→ Data shown

------------------------------------------------------------------------

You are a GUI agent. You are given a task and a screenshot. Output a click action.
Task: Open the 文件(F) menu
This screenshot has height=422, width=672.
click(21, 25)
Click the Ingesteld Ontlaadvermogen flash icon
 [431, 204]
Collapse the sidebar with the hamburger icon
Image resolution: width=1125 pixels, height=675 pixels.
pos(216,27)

------------------------------------------------------------------------

→ Your objective
Copy out the records word for word, starting with the line that contains "Click the Ingesteld" and continuing through the end of the records, both ends included.

→ Exercise answer
Click the Ingesteld Ontlaadvermogen flash icon
 [431, 204]
Collapse the sidebar with the hamburger icon
Image resolution: width=1125 pixels, height=675 pixels.
pos(216,27)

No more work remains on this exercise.